_What needs to be done_: Look below for the line containing "Task: Click the" and the line containing "the with Plot", then set down both and every line between them exactly, without pictures.

++++ Extracted data

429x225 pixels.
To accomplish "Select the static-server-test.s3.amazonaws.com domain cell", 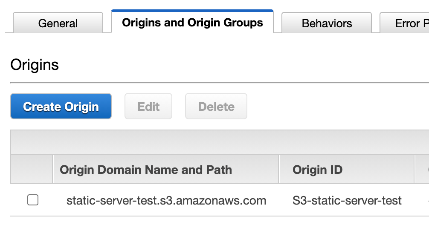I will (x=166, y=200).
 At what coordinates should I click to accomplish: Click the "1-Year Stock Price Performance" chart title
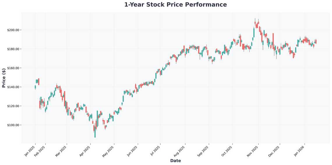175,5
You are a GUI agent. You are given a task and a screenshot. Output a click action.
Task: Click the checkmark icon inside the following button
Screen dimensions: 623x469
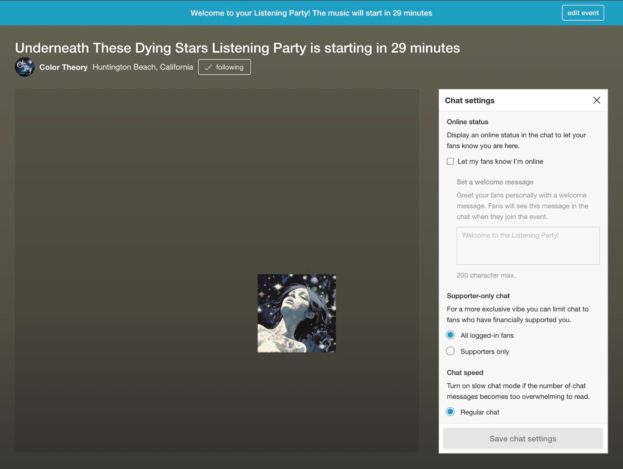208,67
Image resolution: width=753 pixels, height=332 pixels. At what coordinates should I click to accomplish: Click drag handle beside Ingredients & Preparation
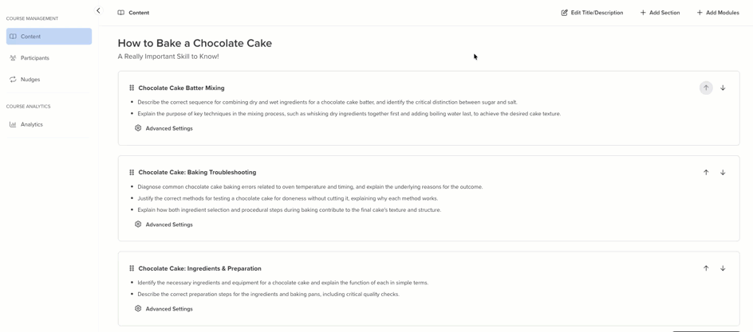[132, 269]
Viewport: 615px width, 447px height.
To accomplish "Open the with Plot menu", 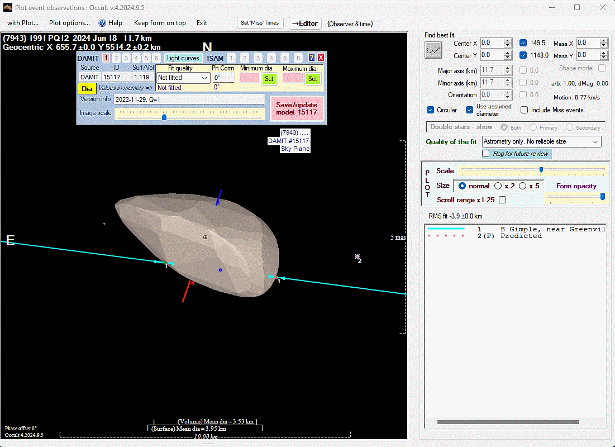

++++++++
++++ Extracted data

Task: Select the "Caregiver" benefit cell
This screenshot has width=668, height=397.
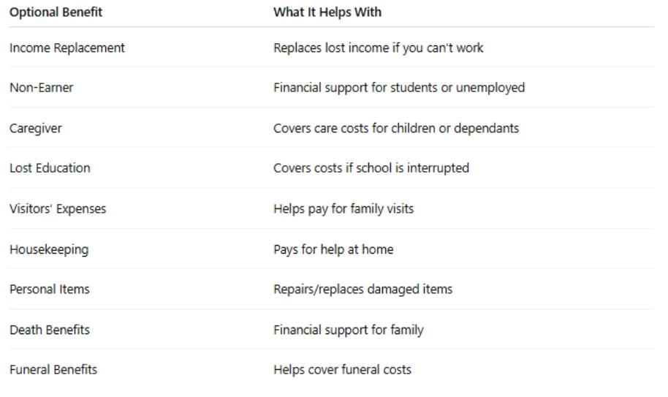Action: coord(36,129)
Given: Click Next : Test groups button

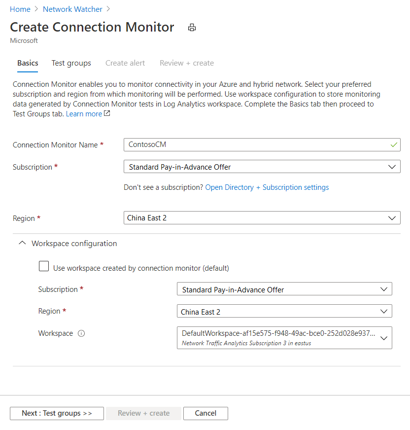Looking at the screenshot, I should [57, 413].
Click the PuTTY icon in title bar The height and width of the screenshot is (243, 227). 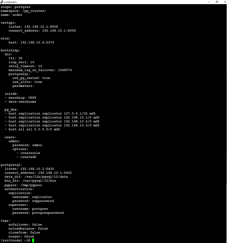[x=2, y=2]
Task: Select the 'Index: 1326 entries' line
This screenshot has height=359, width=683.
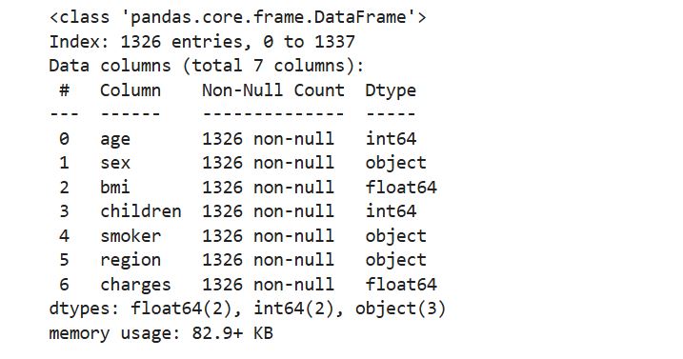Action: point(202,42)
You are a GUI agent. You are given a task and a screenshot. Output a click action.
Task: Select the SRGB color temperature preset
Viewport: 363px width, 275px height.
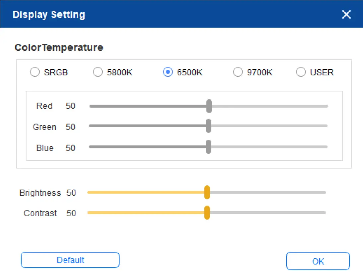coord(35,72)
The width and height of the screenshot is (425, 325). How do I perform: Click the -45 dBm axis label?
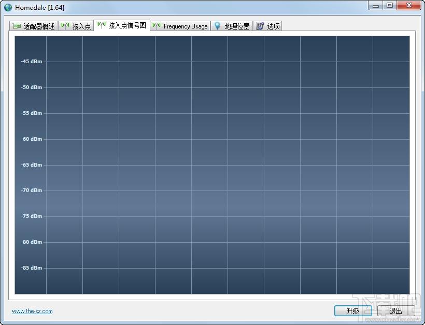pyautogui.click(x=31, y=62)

++++++++

_The completed task_:
Task: Click the checkmark icon inside the following button
Screen dimensions: 623x469
208,67
Image resolution: width=753 pixels, height=332 pixels. At what coordinates should I click to accomplish: Click drag handle beside Ingredients & Preparation
[132, 269]
Viewport: 615px width, 447px height.
To accomplish "Open the with Plot menu", 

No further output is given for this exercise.